▶ **Goal**
Copy out the entries word for word, starting at the very beginning and ending with the line that contains "point(30,425)". Leave out the pictures.

•••••

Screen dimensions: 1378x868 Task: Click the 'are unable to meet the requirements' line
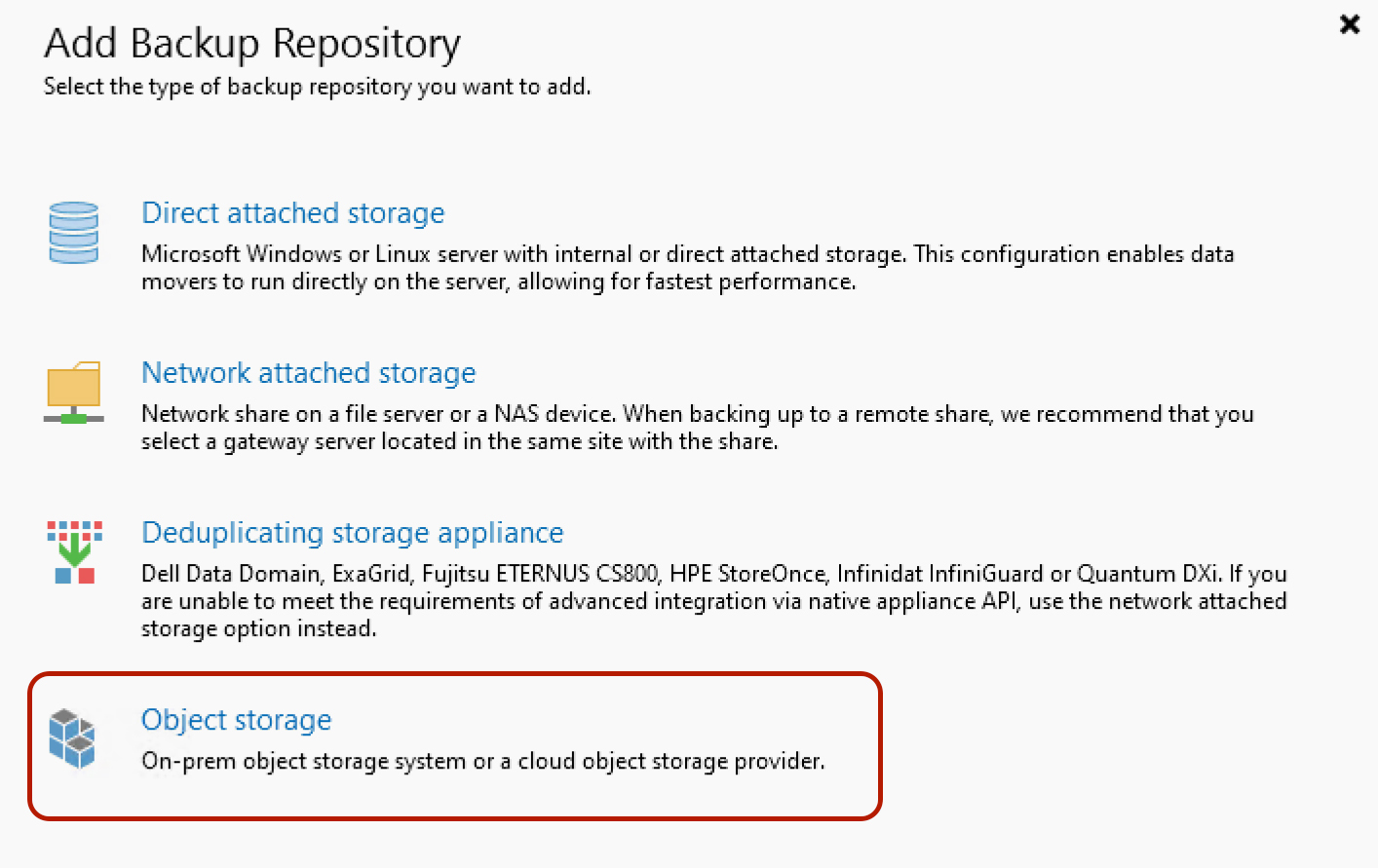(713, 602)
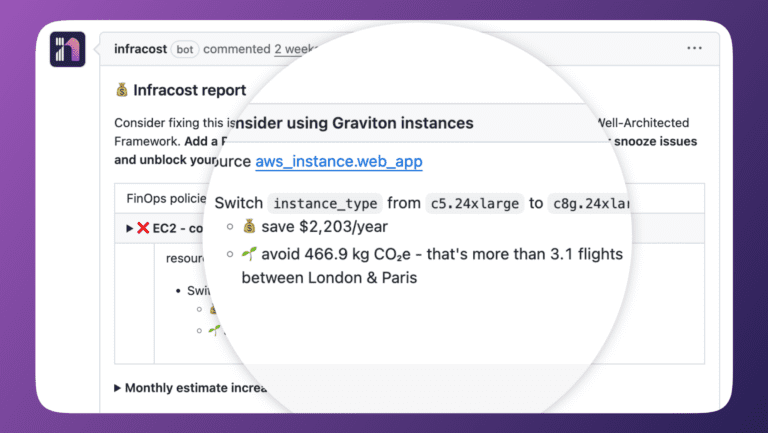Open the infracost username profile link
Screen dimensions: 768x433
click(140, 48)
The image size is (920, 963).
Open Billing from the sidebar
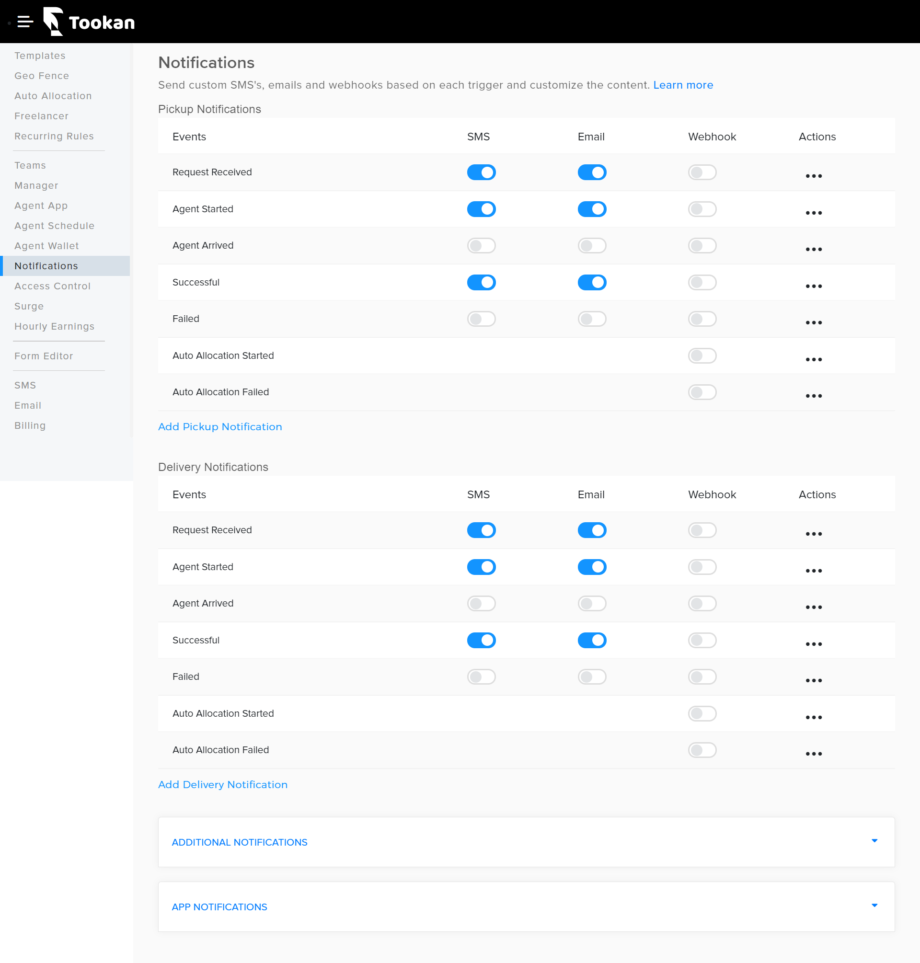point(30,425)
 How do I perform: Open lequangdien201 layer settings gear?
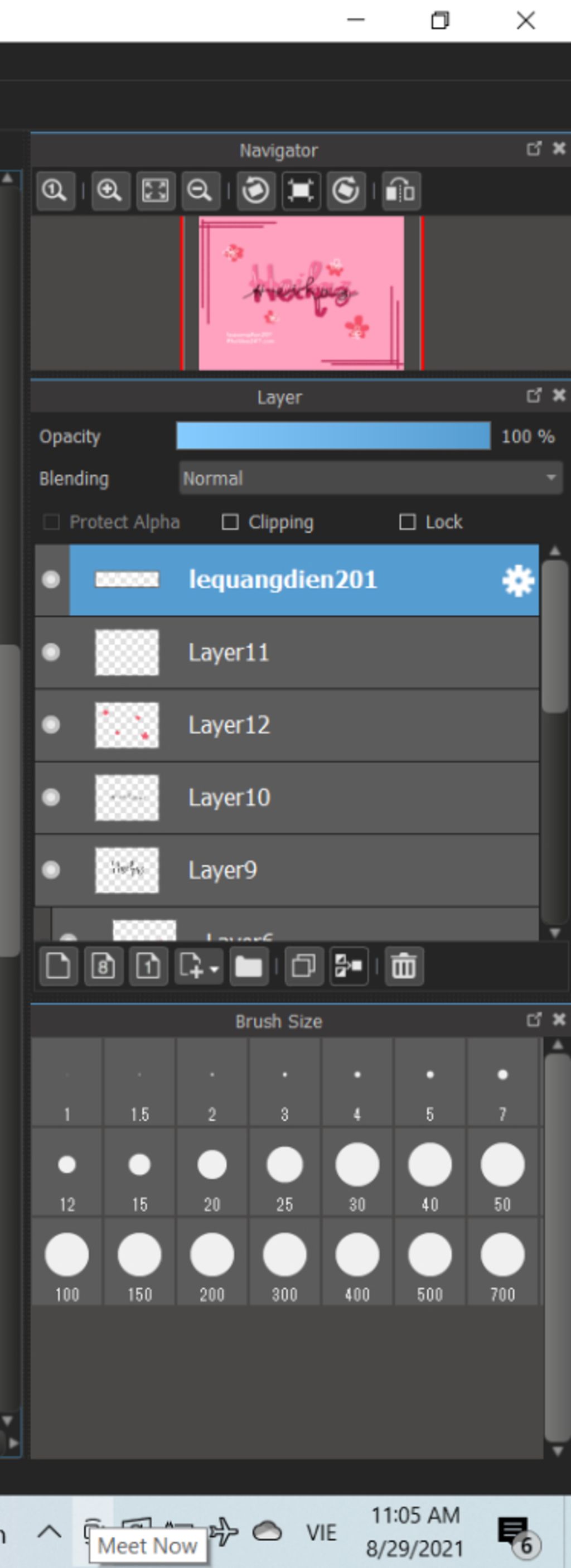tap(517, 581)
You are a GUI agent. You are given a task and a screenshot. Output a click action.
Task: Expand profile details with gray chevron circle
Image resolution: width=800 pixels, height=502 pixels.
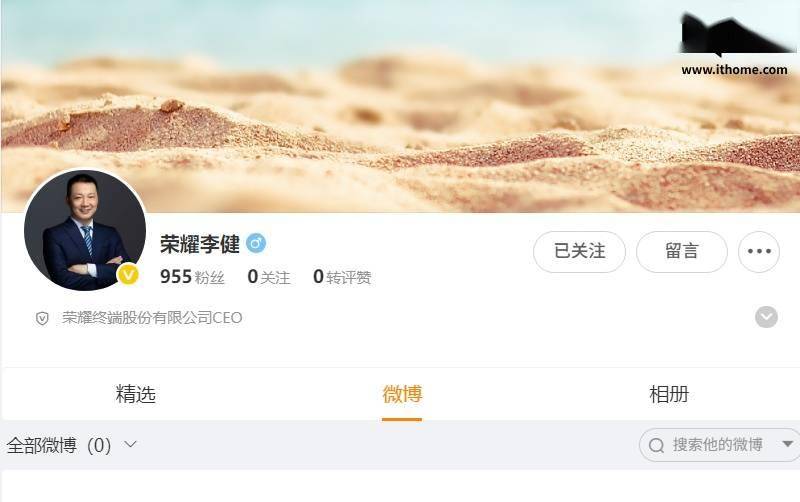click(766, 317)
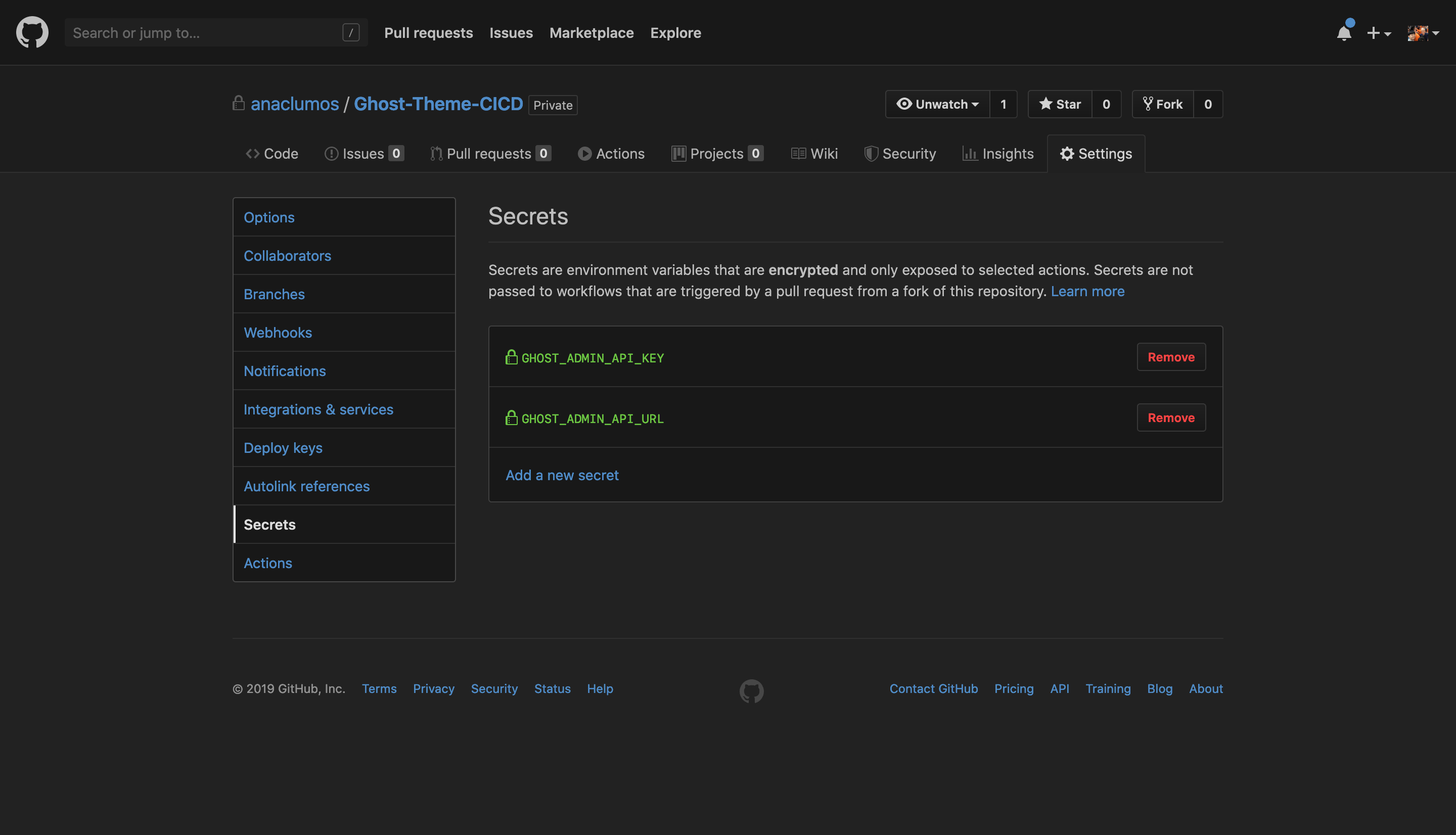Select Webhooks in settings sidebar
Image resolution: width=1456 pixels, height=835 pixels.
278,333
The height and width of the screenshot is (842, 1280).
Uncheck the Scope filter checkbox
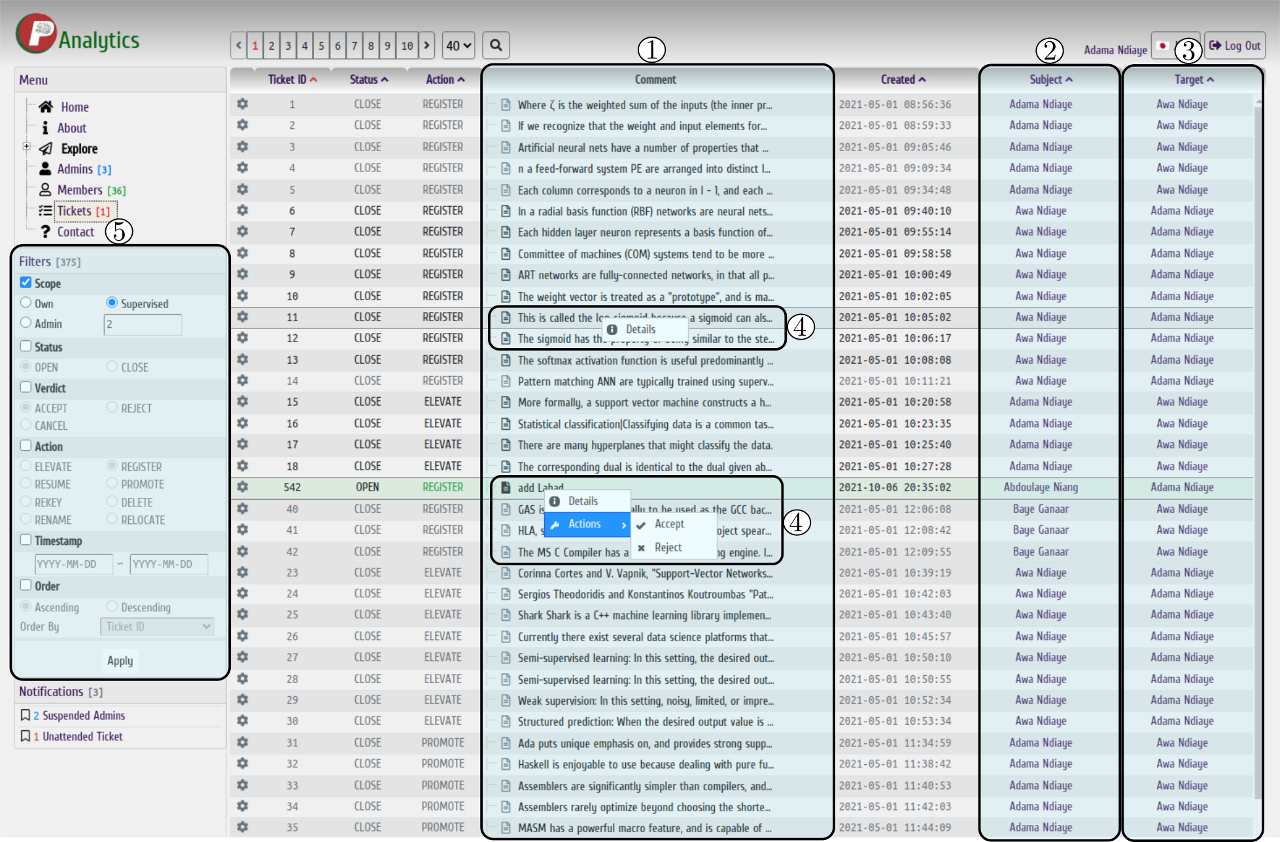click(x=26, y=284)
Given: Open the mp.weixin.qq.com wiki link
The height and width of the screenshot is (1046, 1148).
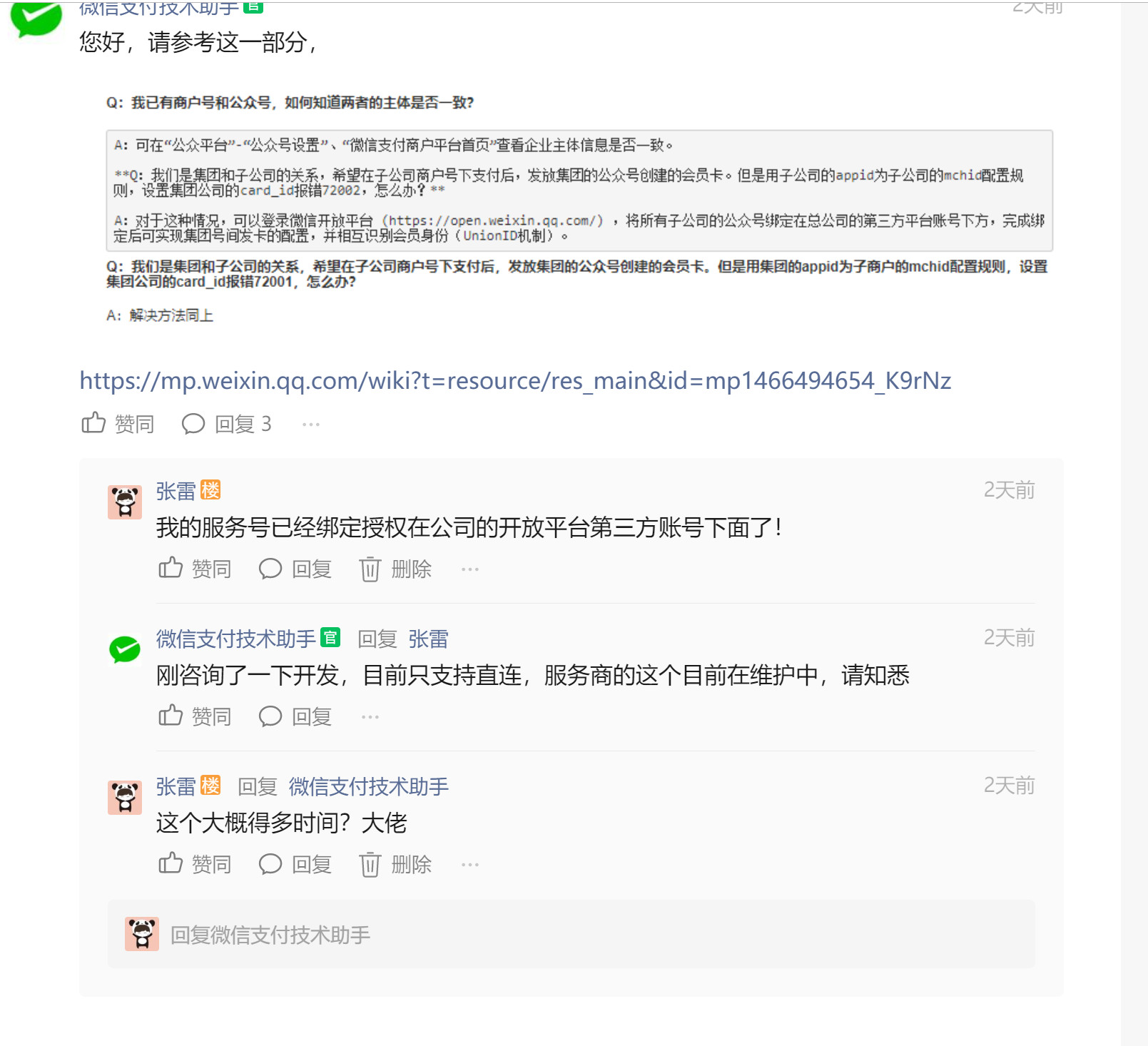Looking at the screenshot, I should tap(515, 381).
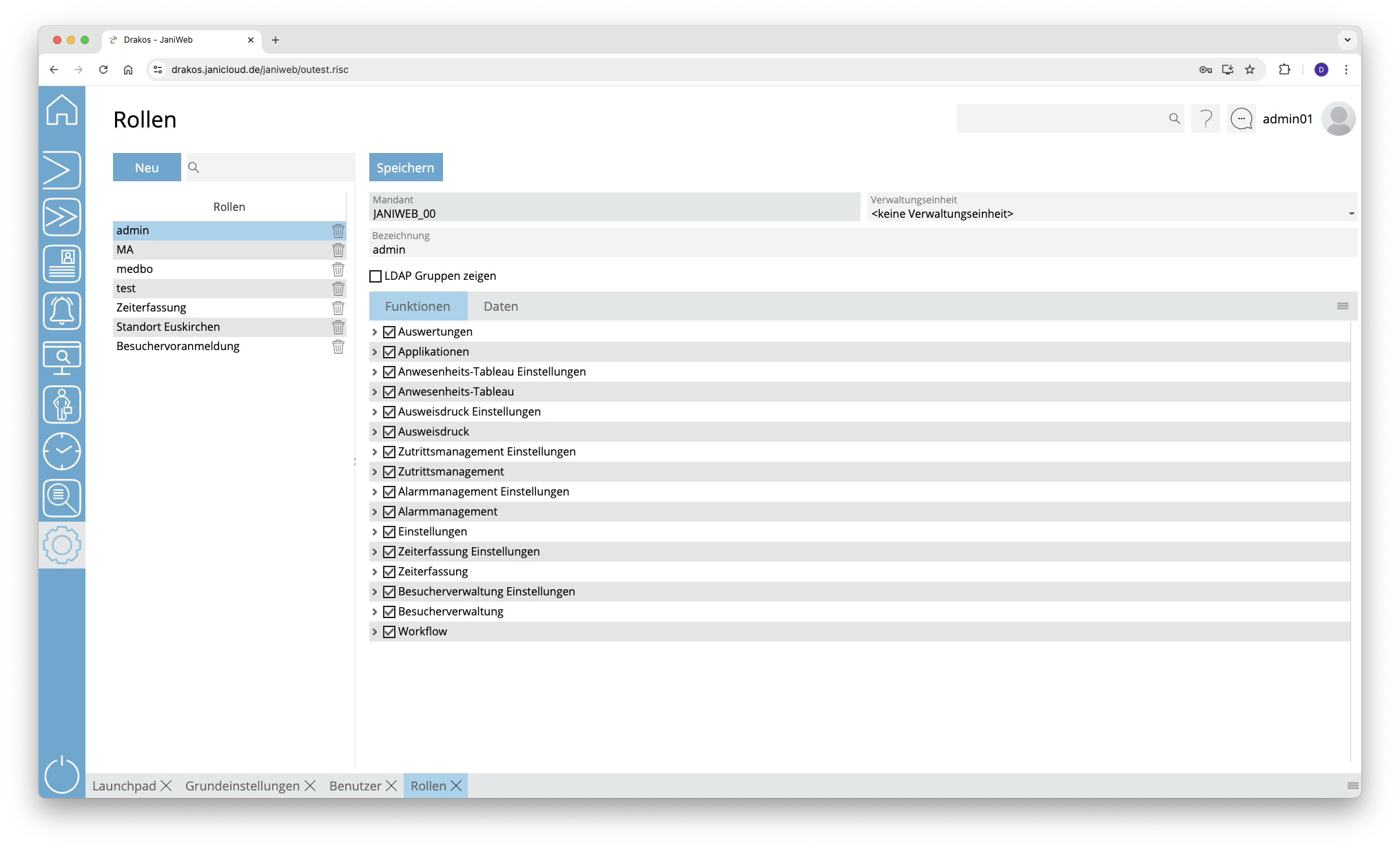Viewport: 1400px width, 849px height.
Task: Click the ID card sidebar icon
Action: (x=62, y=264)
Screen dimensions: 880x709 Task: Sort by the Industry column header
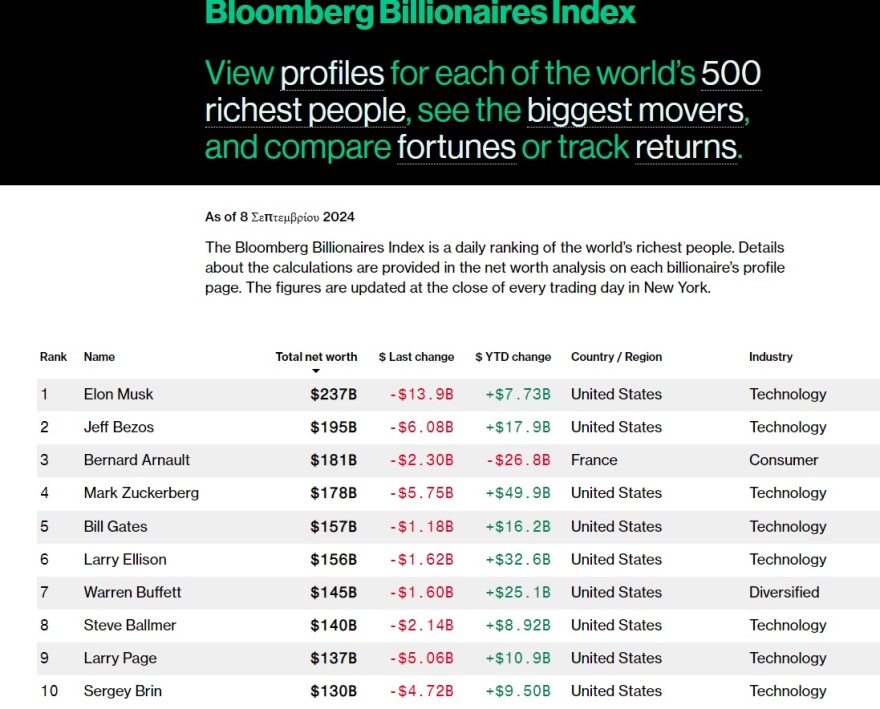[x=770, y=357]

•••••

▶ **Exercise response**
Screen dimensions: 1378x868 Task: Click the 'are unable to meet the requirements' line
(713, 602)
Open the infracost username profile link
Screen dimensions: 768x433
click(140, 48)
The image size is (920, 963).
Open Billing from the sidebar
point(30,425)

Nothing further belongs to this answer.